• **Task details**
Count the lines in the records below that contain the string "height", and reply with that number only.

═══ Data listing

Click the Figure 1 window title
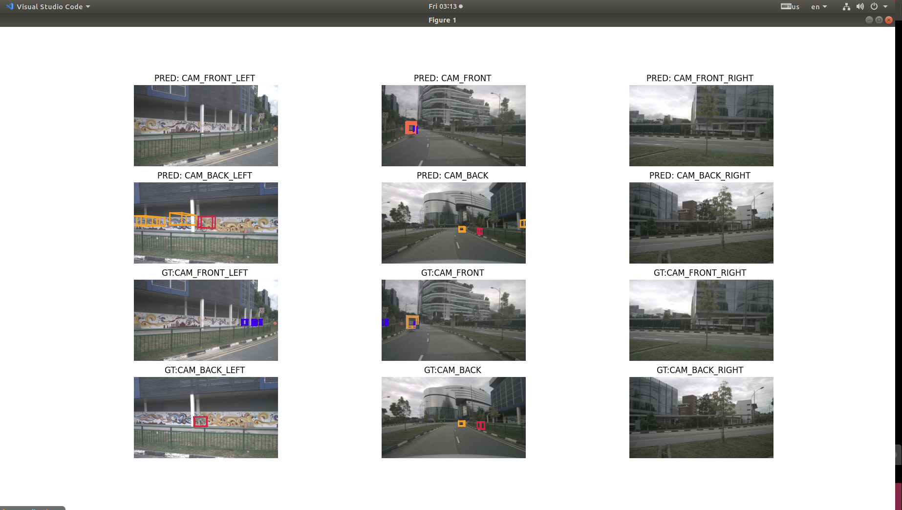 [442, 20]
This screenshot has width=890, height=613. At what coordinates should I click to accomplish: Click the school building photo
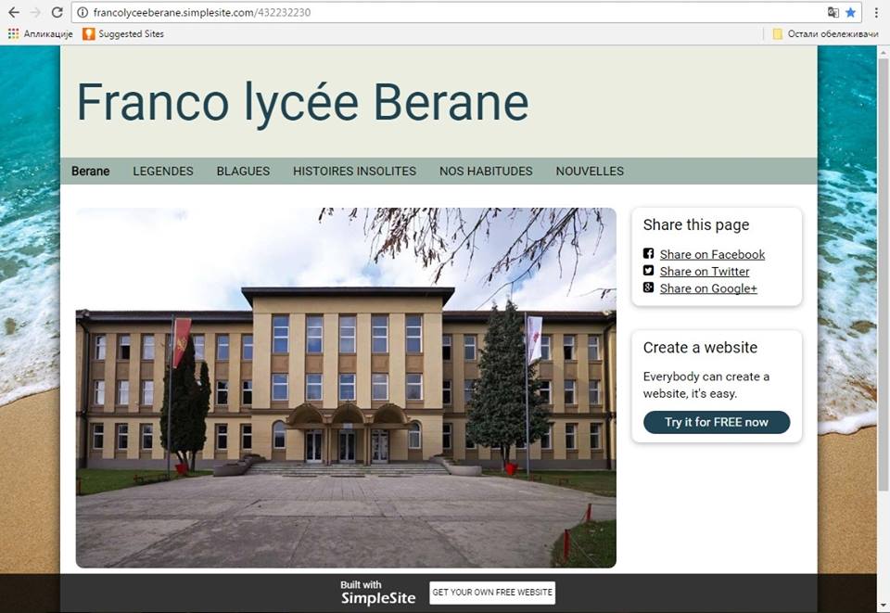click(345, 388)
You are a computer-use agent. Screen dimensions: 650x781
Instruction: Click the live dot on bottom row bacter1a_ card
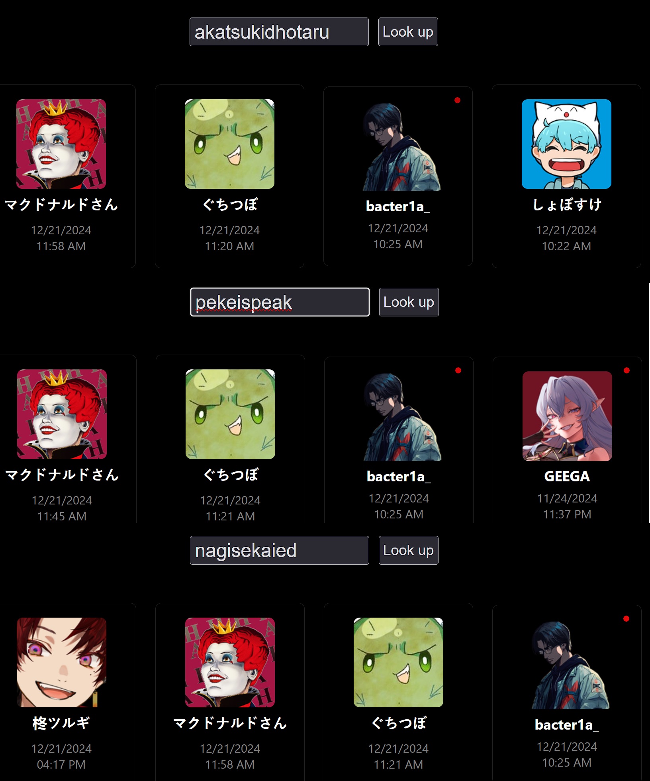626,619
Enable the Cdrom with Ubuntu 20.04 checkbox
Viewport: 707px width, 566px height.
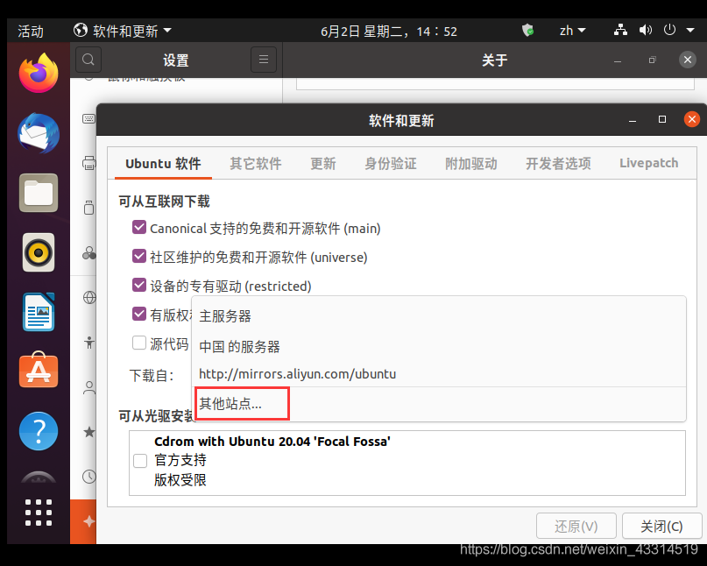139,460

══════

• **Solution**
2